#### Task
From the records below, work out how many lines contain "agent". Reply with that number alone.

Content starts

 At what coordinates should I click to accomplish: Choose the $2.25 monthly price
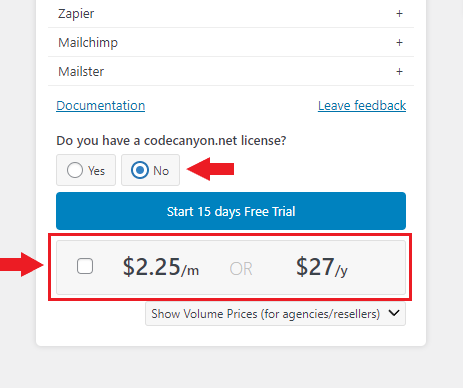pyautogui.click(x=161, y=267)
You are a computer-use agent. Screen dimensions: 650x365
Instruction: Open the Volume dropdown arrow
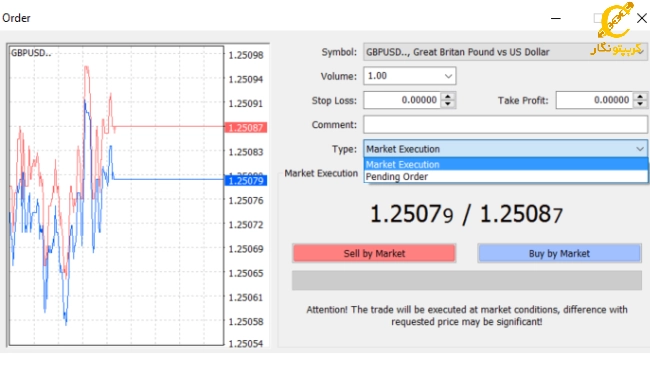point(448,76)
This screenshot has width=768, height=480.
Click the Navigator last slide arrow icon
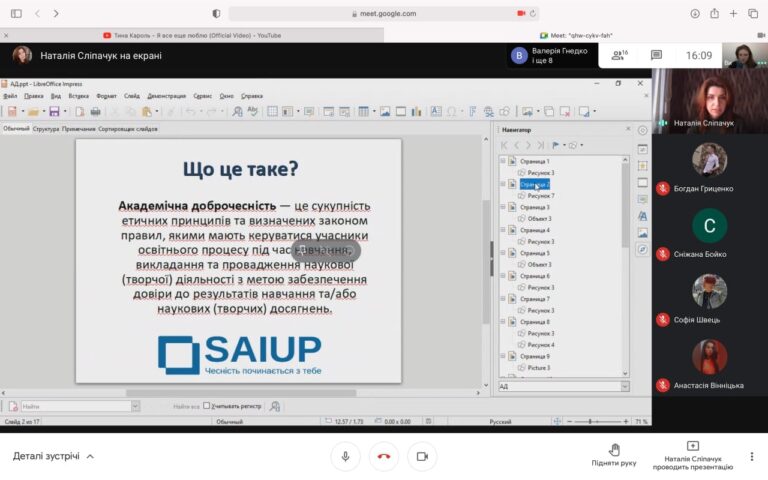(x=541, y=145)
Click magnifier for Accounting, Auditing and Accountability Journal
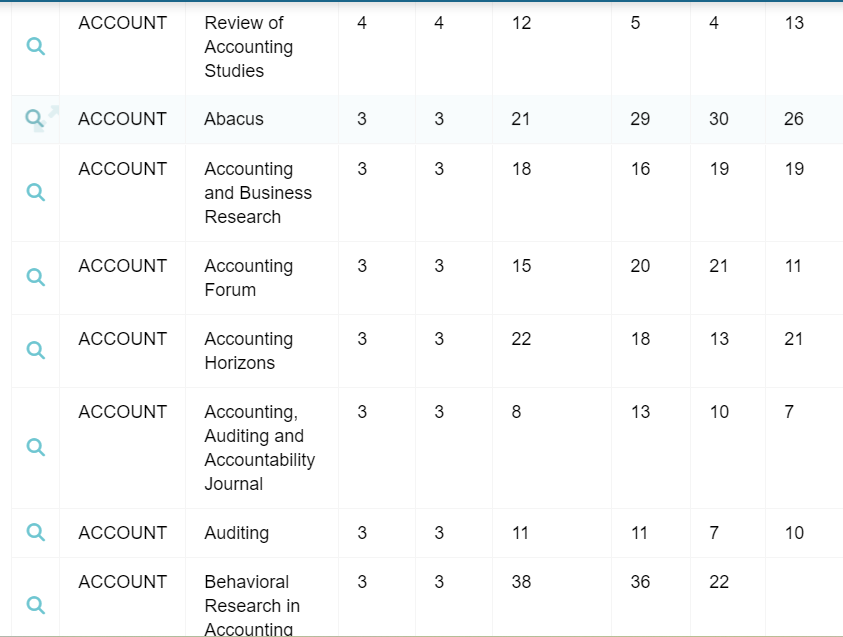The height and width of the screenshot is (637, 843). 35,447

Content ends
Content starts

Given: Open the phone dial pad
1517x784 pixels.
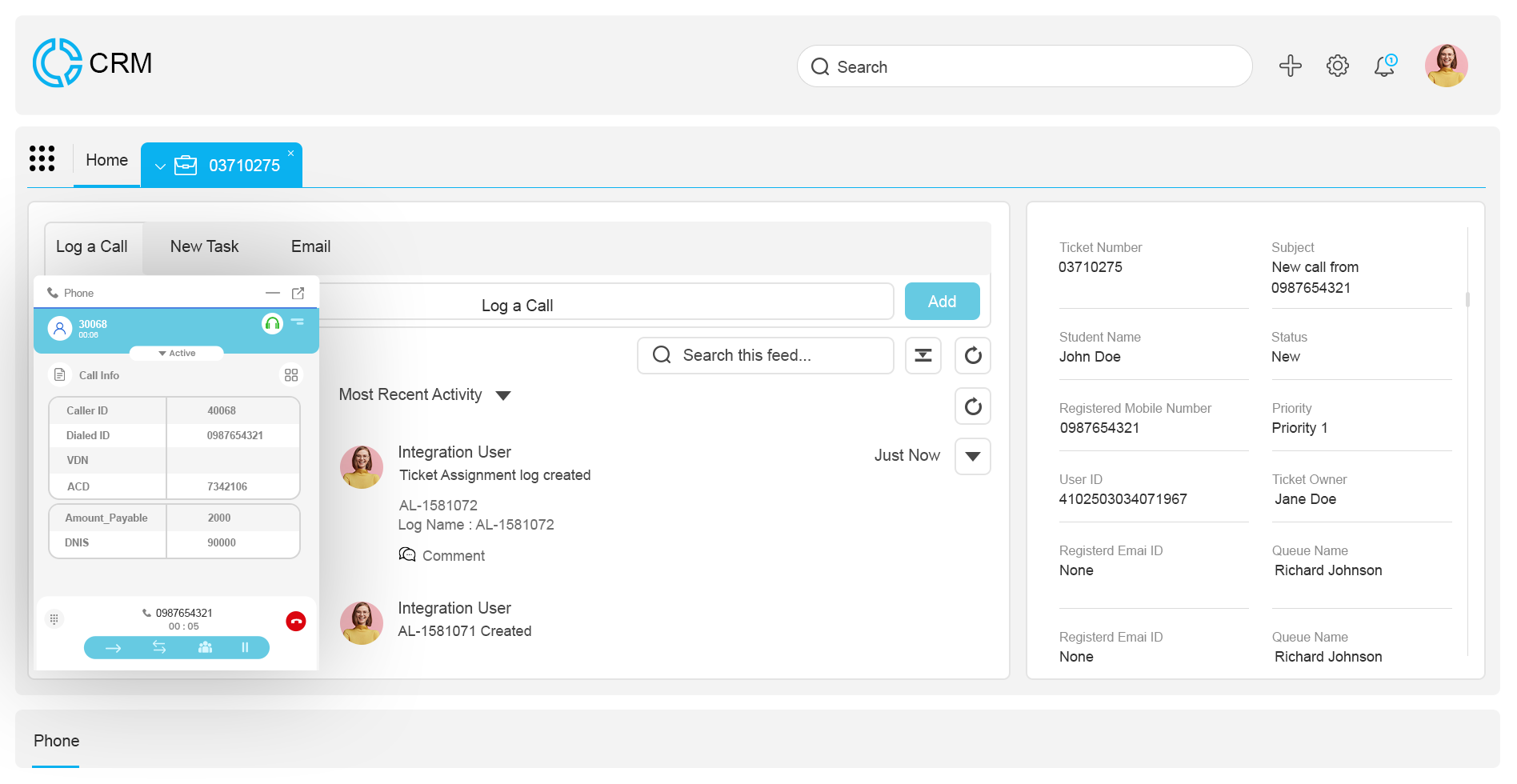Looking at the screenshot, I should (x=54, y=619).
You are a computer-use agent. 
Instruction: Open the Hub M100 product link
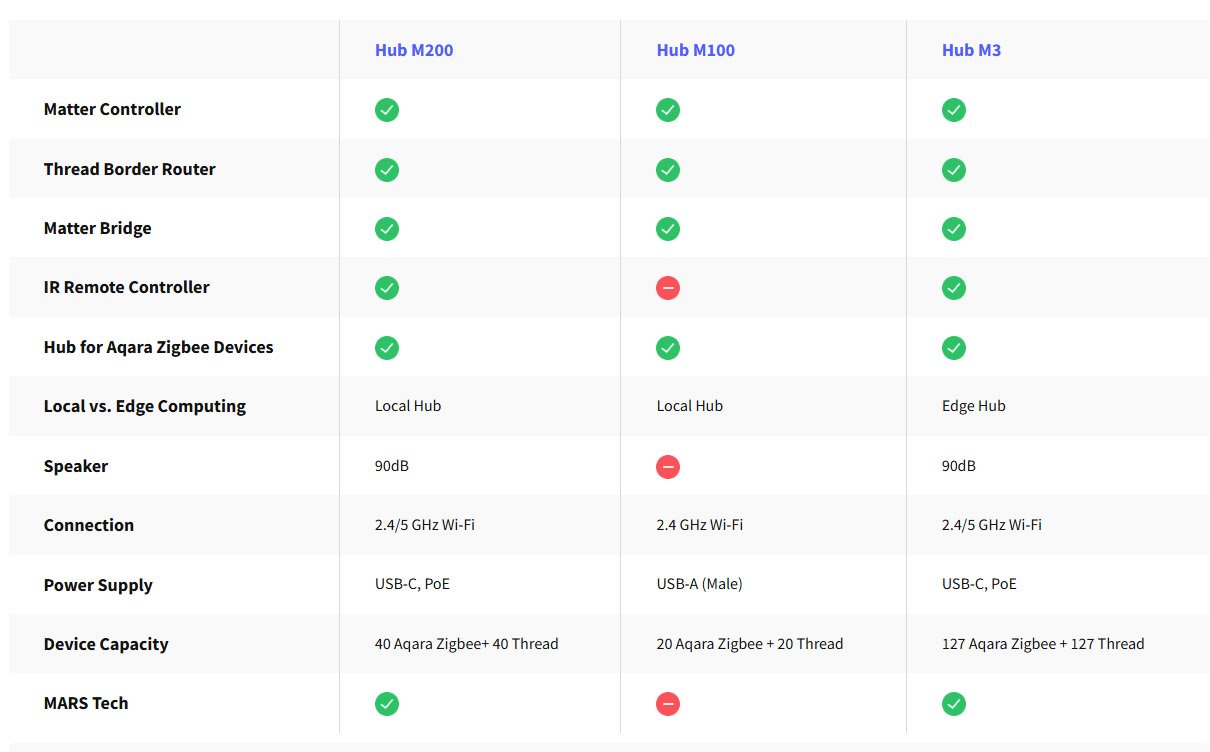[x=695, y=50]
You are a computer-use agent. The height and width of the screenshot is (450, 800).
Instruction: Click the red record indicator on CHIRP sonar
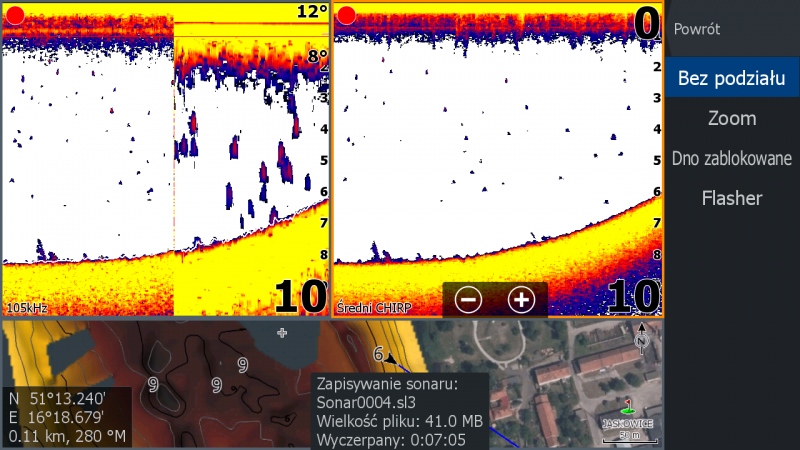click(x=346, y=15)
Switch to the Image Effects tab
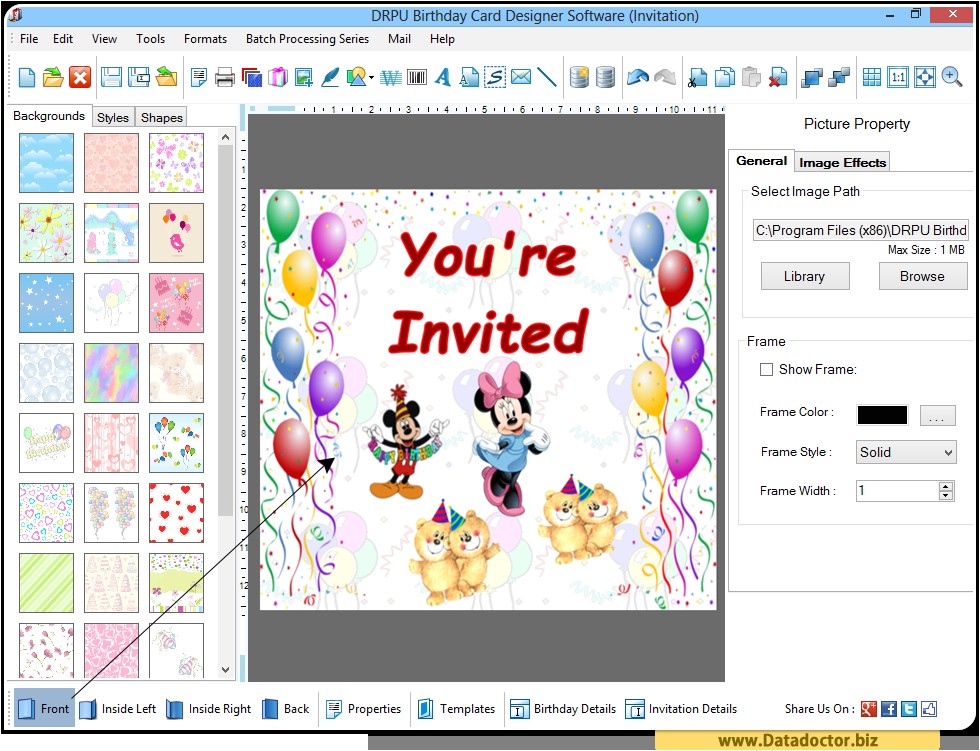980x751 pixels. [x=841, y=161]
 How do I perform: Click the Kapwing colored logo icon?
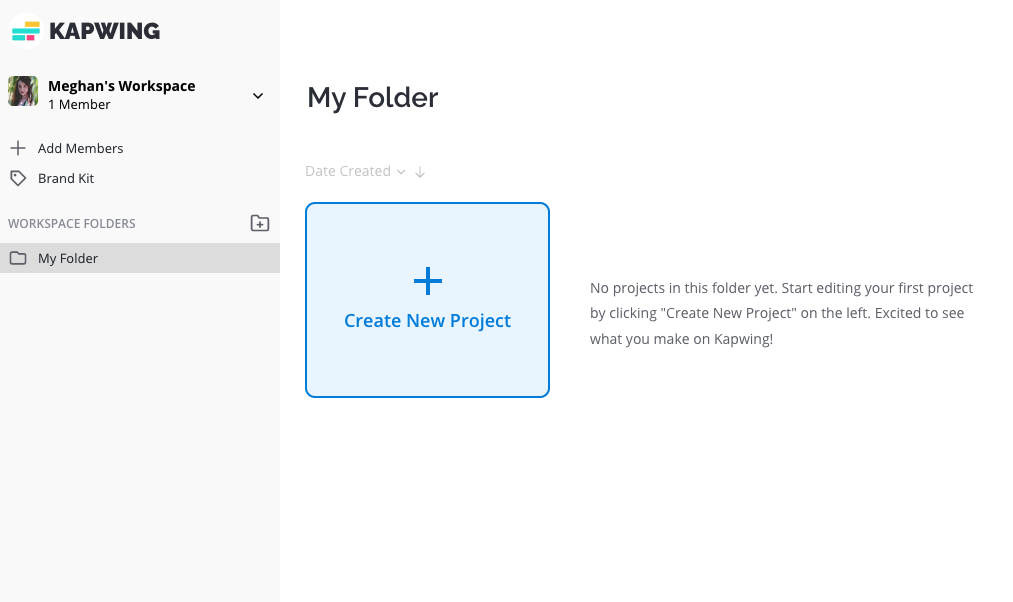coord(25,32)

Content ends
Content starts

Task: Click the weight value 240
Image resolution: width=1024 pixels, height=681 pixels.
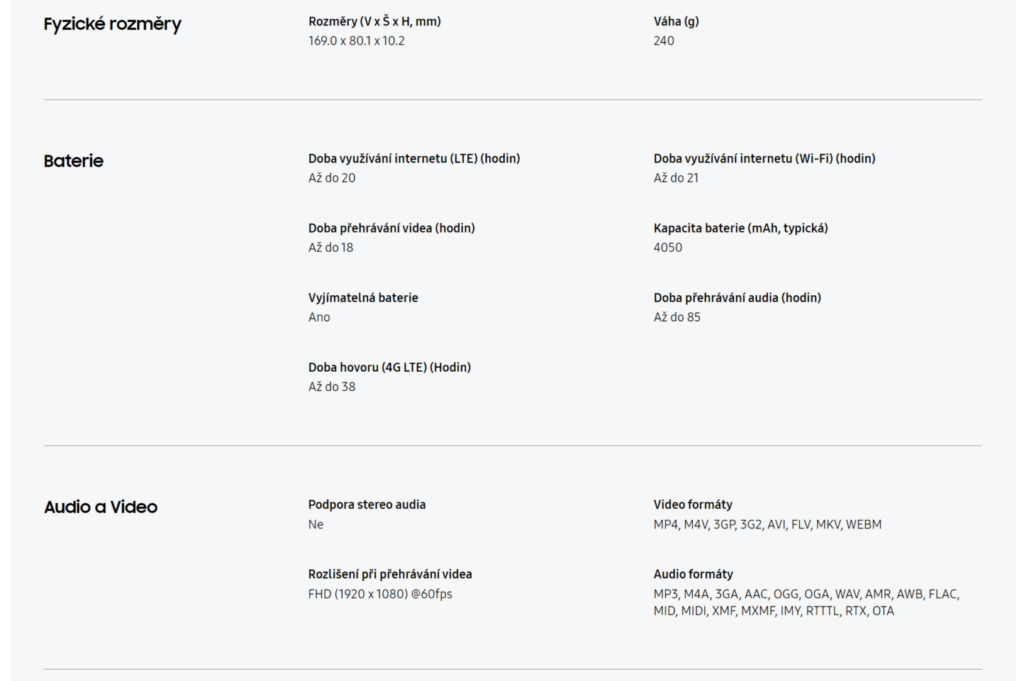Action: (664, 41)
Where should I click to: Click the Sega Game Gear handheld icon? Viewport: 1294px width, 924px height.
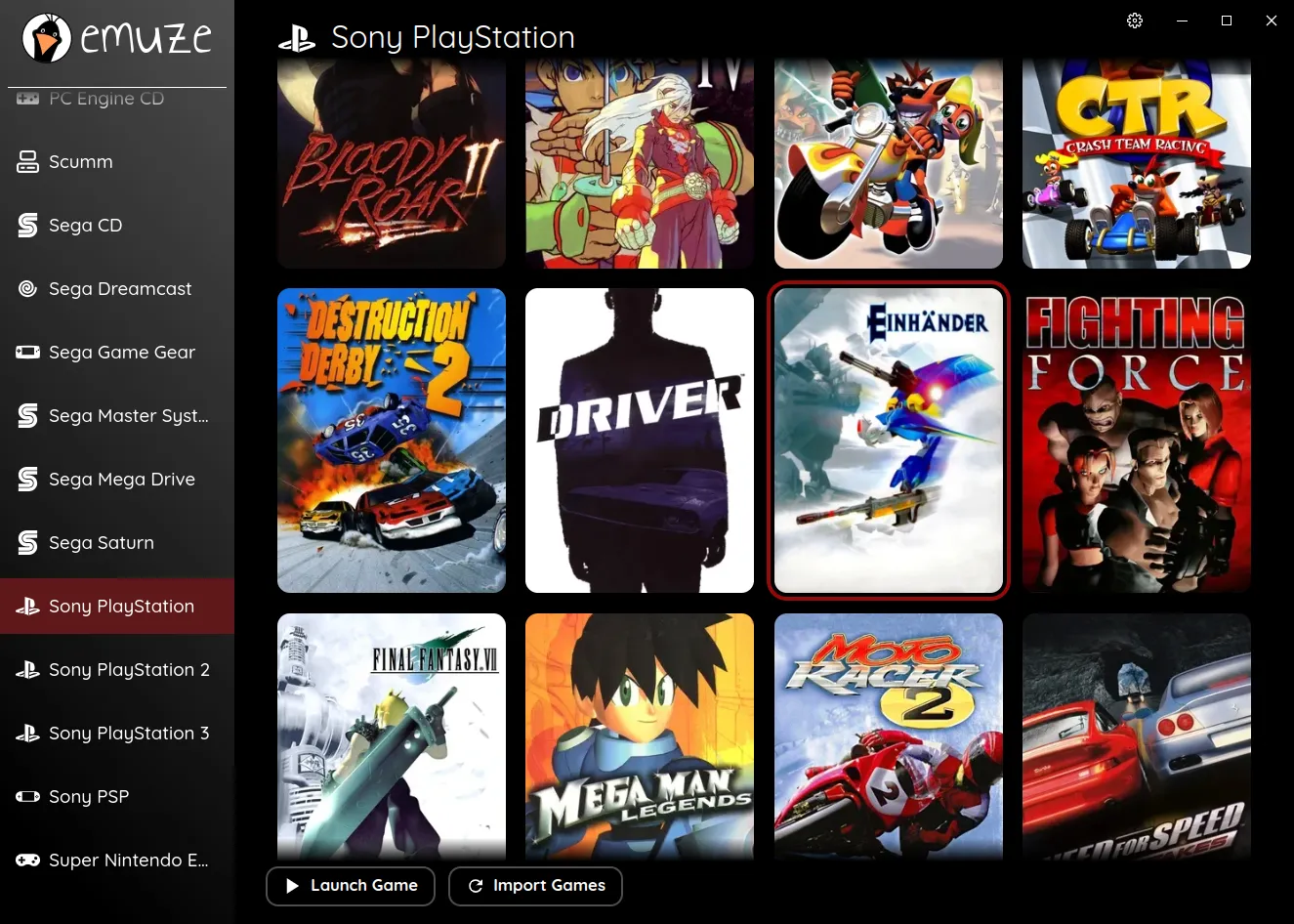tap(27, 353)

Content ends

#### Reply
3